The Comoedienhaus theater, first opened on 3 September 1782, and demolished in 1911, was the first drama theater and opera house built in the German city of Frankfurt. Designed by renowned architect Johann Andreas Hardt Lieb, the Frankfurter National-Theater (which in 1842 became the Stadttheater, later renamed Comoedienhaus) became a popular venue for entertainment, particularly among the middle-class members of Frankfurt's society, and became known, even outside of Frankfurt itself, for its dramas and operas. It remained a centre of entertainment for over 100 years, and by the mid-nineteenth century, the population of the city was so great, and the theater still so popular, that the theater was regularly completely filled, despite the relatively high expense of admission. As the first theater of performing arts in Frankfurt, it was a major contributor to the popularisation of the performing arts in Frankfurt and elsewhere in Germany.

The performances seen within the Comoedienhaus included dramas and related cabarets, operas and concerts, among other novelty performances.
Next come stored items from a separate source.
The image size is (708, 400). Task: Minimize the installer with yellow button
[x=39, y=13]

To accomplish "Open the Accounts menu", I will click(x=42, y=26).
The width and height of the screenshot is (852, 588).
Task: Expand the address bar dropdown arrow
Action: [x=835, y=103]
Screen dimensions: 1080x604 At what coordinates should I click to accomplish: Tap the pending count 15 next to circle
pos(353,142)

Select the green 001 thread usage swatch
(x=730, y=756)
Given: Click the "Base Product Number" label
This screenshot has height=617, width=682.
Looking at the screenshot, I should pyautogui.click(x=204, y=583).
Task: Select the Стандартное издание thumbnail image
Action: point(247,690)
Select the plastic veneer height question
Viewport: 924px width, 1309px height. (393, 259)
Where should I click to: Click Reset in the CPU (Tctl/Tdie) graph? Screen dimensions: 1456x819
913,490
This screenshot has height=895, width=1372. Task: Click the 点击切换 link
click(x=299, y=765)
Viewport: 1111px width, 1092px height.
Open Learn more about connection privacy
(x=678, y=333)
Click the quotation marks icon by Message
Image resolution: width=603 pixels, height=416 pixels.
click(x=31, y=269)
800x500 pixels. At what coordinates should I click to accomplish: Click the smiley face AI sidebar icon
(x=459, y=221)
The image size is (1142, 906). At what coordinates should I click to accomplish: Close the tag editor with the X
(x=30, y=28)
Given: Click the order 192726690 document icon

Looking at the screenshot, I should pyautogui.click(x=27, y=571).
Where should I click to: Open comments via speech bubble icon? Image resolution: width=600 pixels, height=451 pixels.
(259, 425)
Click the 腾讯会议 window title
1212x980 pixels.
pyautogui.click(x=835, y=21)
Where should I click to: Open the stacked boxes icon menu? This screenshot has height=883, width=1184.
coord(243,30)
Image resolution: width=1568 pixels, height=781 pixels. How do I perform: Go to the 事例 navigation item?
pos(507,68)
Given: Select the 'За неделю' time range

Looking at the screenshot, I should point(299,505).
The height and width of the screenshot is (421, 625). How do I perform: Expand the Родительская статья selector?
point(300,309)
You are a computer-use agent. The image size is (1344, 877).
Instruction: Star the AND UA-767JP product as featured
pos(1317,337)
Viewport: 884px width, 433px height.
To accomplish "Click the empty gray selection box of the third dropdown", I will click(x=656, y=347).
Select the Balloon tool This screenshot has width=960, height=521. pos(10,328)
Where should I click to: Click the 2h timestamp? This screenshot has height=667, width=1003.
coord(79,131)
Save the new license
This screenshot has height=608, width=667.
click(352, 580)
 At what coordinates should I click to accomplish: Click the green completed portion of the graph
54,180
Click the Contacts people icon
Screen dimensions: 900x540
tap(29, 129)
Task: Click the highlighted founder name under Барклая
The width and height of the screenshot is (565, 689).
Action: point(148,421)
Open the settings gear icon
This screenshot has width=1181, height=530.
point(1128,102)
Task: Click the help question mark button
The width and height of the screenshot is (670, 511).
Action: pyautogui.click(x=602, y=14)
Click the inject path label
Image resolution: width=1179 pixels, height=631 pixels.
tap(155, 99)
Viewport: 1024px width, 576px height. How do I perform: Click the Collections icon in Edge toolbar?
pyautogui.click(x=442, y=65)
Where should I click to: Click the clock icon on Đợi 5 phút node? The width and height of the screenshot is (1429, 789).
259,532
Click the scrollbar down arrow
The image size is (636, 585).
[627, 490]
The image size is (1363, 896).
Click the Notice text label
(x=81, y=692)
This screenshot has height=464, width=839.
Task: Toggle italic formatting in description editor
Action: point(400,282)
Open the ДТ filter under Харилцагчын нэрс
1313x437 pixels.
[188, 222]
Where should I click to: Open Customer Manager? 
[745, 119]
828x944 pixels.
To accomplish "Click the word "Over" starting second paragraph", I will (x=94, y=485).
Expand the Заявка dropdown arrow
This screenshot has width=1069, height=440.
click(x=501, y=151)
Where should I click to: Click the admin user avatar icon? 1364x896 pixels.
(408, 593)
Over the life of the theater, several well-known performers, musicians, and composers worked in the theater or attended its cabarets. These included Wolfgang Amadeus Mozart, who played several concerts there; F.L.Æ. Kunzen, who was its musical director from 1792 to 1794; Friedrich Schiller, whose Intrigue and Love was first performed within the theater on 15 April 1784, and Johann Wolfgang von Goethe, who attended several of the cabarets at the theater. Actor, writer and stage director Gustav Friedrich Wilhelm Großmann also performed and directed several performances and cabarets seen at the Comoedienhaus.

The last cabaret was performed at the Comoedienhaus on 30 October 1902, 120 years after its opening, following the dwindling revenue the theater was gathering toward the end of the nineteenth century. The theater was demolished nine years later, in 1911.